O pedido de vista do ministro Alexandre de Moraes interrompeu, nesta quarta-feira, 16, a análise do Supremo Tribunal Federal sobre a incidência do ITBI na transferência de imóveis para a formação do capital social de empresas cuja atividade principal está ligada ao mercado imobiliário. Até a suspensão, cinco ministros haviam votado pelo reconhecimento da imunidade e dois admitido a cobrança do imposto.
O julgamento trata do Tema 1.348 da repercussão geral e tem como relator o ministro Edson Fachin. O processo é o RE 1.495.108. Como a decisão deverá orientar casos semelhantes em tramitação no Judiciário, a definição do Supremo poderá alcançar mais de 300 processos relacionados ao assunto nos Tribunais de Justiça estaduais.
A origem da controvérsia
O recurso foi apresentado contra decisão do TJ/SP que afastou a imunidade na transferência de um imóvel usado para integralizar o capital social de uma empresa com atividade preponderante de locação, compra e venda de imóveis.
A empresa argumenta que o artigo 156, parágrafo 2º, inciso I, da Constituição garante a imunidade independentemente do ramo econômico da pessoa jurídica. Na interpretação defendida no recurso, a exceção relacionada à atividade imobiliária deveria se limitar às operações de fusão, incorporação, cisão ou extinção de empresas.

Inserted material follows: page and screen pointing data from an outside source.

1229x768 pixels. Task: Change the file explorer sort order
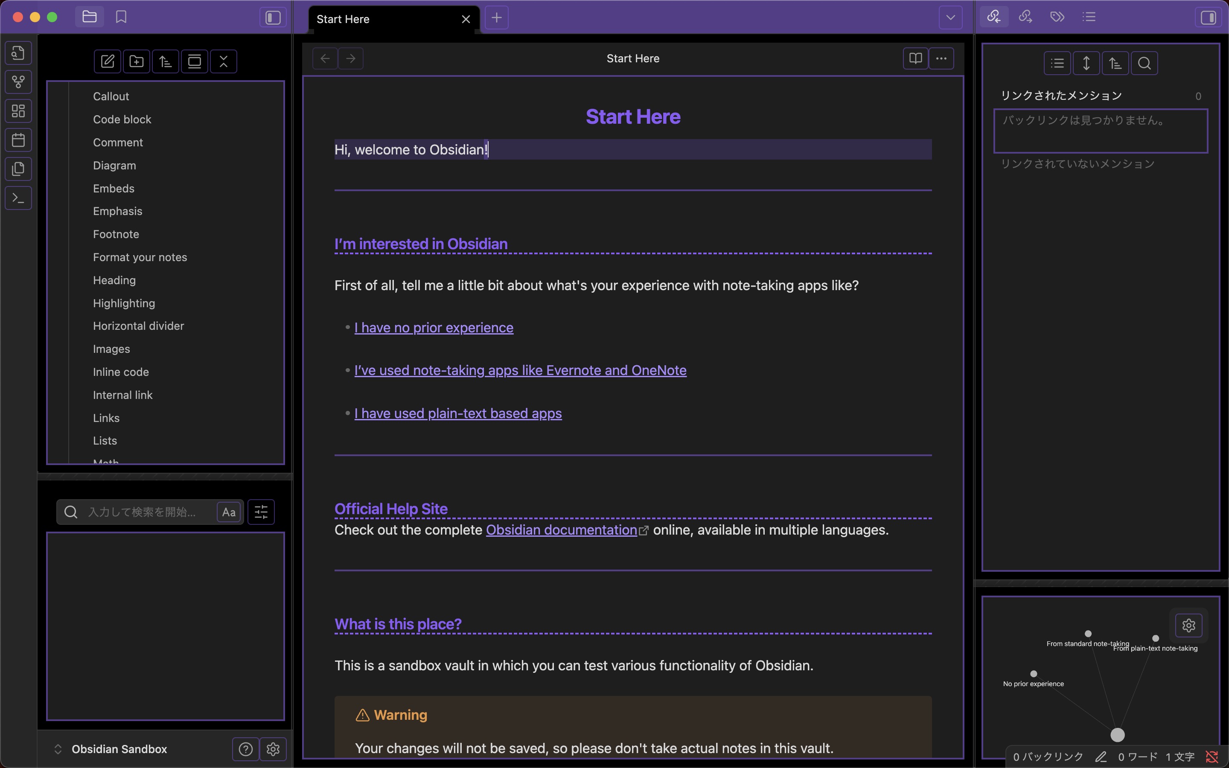click(165, 61)
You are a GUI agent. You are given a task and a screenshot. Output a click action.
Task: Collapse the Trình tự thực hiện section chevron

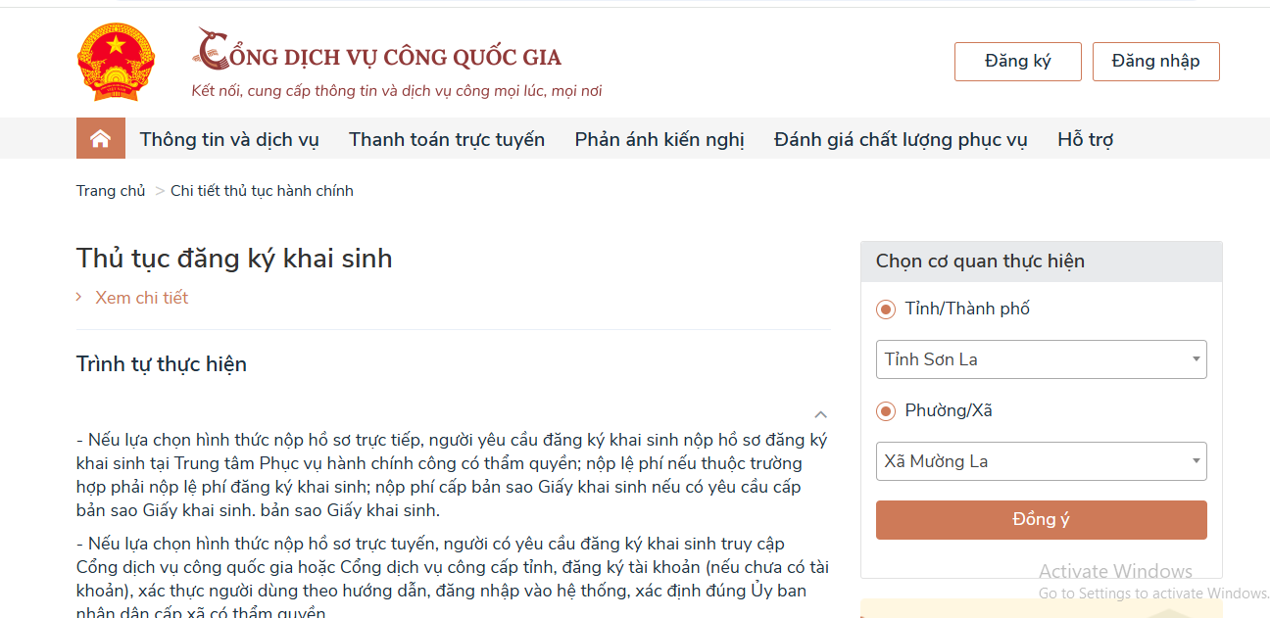coord(820,414)
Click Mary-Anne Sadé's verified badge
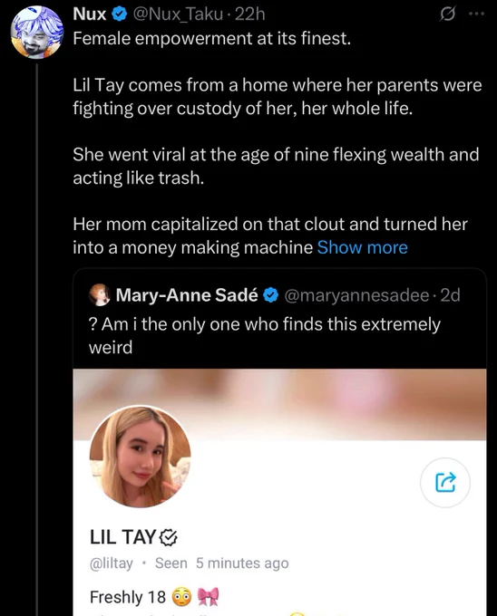The width and height of the screenshot is (497, 616). 270,295
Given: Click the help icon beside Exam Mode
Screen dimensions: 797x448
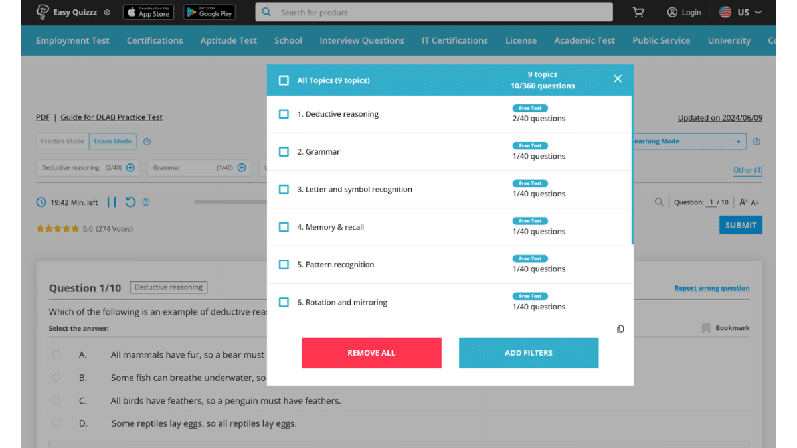Looking at the screenshot, I should pyautogui.click(x=147, y=141).
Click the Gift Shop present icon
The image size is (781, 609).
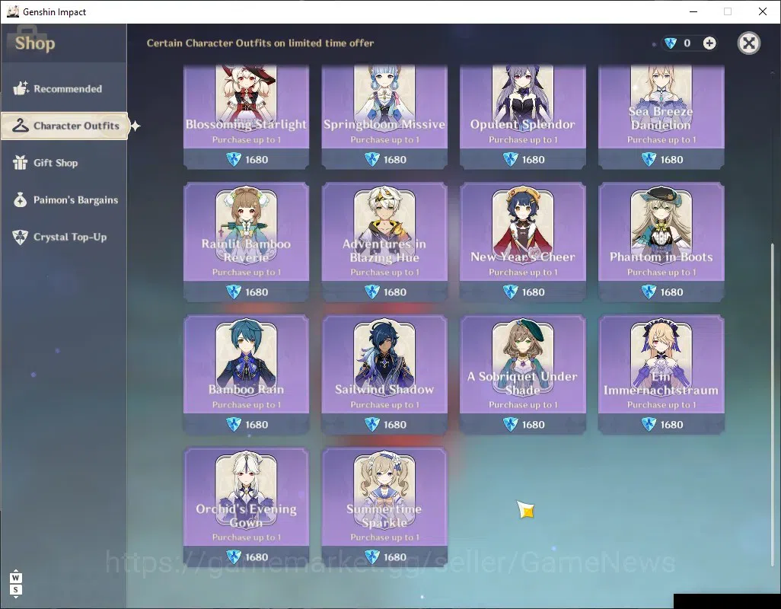(x=21, y=162)
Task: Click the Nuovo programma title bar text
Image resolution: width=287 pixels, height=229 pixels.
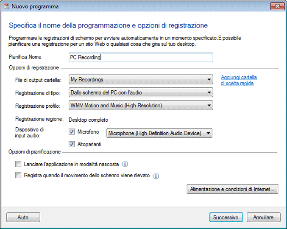Action: (x=35, y=6)
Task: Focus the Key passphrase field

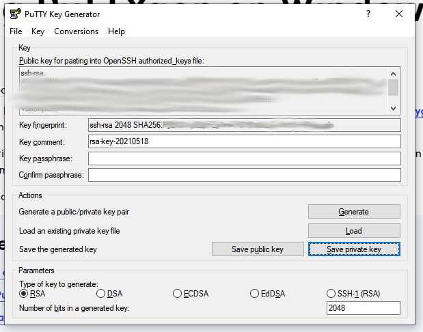Action: (x=245, y=158)
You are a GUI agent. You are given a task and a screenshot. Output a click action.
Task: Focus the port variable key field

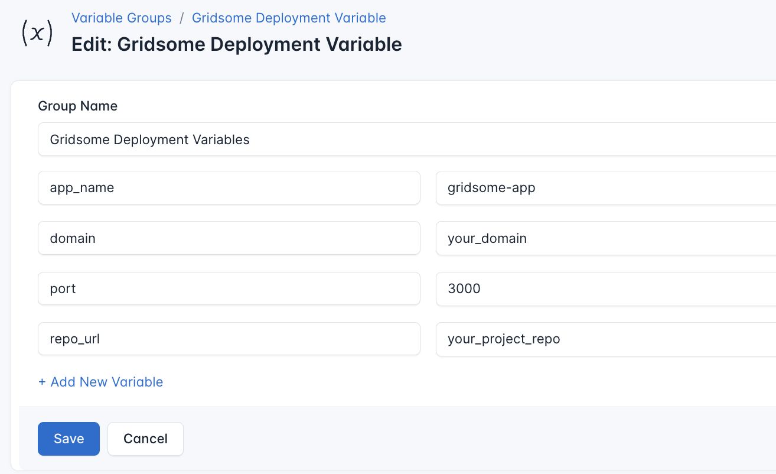(x=229, y=288)
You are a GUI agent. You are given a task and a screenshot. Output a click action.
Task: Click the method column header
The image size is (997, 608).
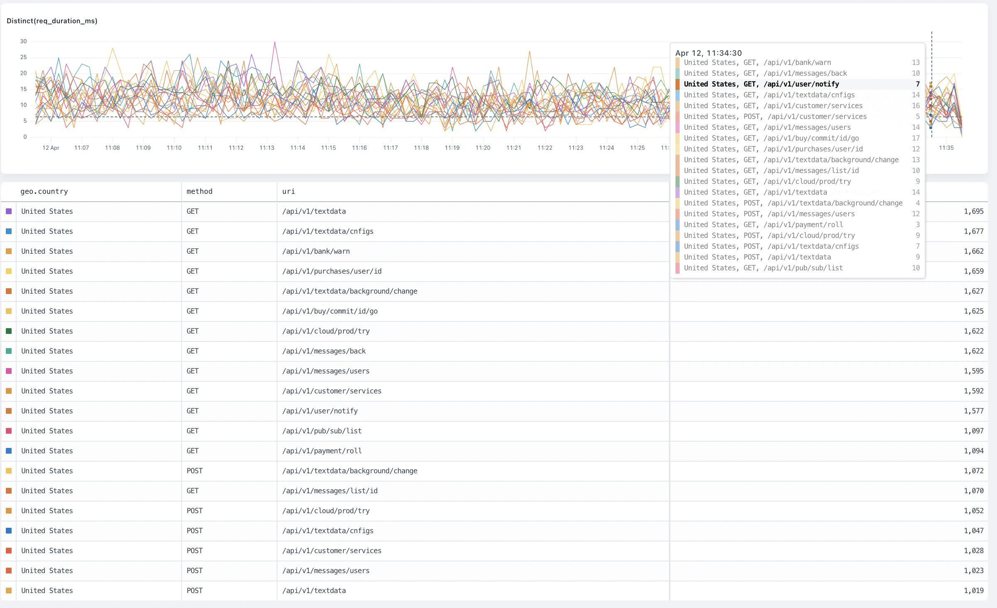click(200, 191)
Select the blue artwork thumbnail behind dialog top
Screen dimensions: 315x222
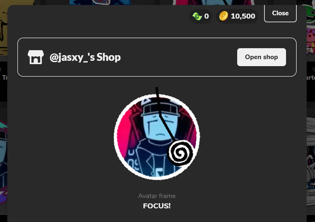click(x=100, y=2)
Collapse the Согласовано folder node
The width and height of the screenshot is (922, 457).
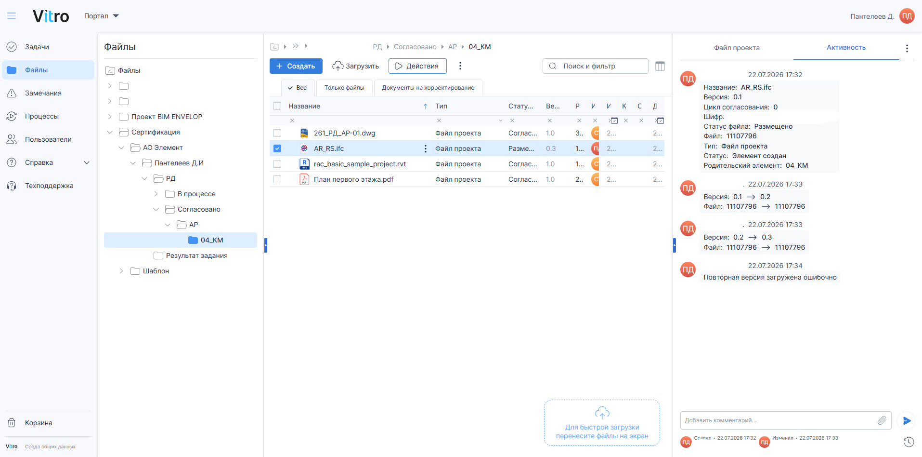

A Procuradoria-Geral da República se manifestou a favor do recurso. Ao apresentar seu relatório, Fachin destacou a quantidade de processos afetados pela discussão e votou pelo reconhecimento da imunidade para bens e direitos transferidos à integralização do capital, sem considerar a atividade predominante da empresa.
Para o relator, o dispositivo constitucional separa a integralização de capital das operações de reorganização ou encerramento de pessoas jurídicas. Por isso, compra e venda de imóveis, locação ou arrendamento mercantil não impediriam, isoladamente, a aplicação do benefício nessa hipótese.
Divergências entre os ministros
Fachin também afirmou que os artigos 36 e 37 do Código Tributário Nacional não foram recepcionados pela Constituição de 1988 na parte em que condicionam a imunidade à inexistência de atividade imobiliária predominante. O ministro, porém, limitou o benefício ao valor efetivamente destinado ao capital social, conforme entendimento do STF no Tema 796.
O relator foi acompanhado por André Mendonça, Nunes Marques, Luiz Fux e Cristiano Zanin. Fux afirmou que a imunidade favorece a capitalização das sociedades e o uso produtivo dos imóveis. Zanin acompanhou o resultado, mas propôs uma ressalva para impedir que operações simuladas ou fraudulentas fossem usadas para evitar o imposto. A sugestão foi incorporada à tese apresentada por Fachin.
“A imunidade tributária do ITBI prevista no art. 156, § 2º, I, na realização do capital social mediante integralização de bens e valores é incondicionada”, afirmou a tese proposta, que também prevê exceção para simulação ou fraude à lei.
Flávio Dino divergiu. Para ele, a ressalva constitucional alcança tanto a integralização de capital quanto as operações de fusão, incorporação, cisão ou extinção de pessoa jurídica. O ministro considerou que a evolução histórica da tributação e os artigos 36 e 37 do Código Tributário Nacional sustentam a cobrança quando a atividade predominante da empresa é imobiliária.
Dino também apontou possíveis efeitos fiscais de uma redução significativa na arrecadação do ITBI. Segundo o ministro, municípios poderiam buscar compensação em tributos como IPTU e ISS, com impacto sobre outros contribuintes. Ele relacionou a arrecadação municipal ao financiamento de saúde, educação e segurança e votou pela manutenção da cobrança nas situações discutidas.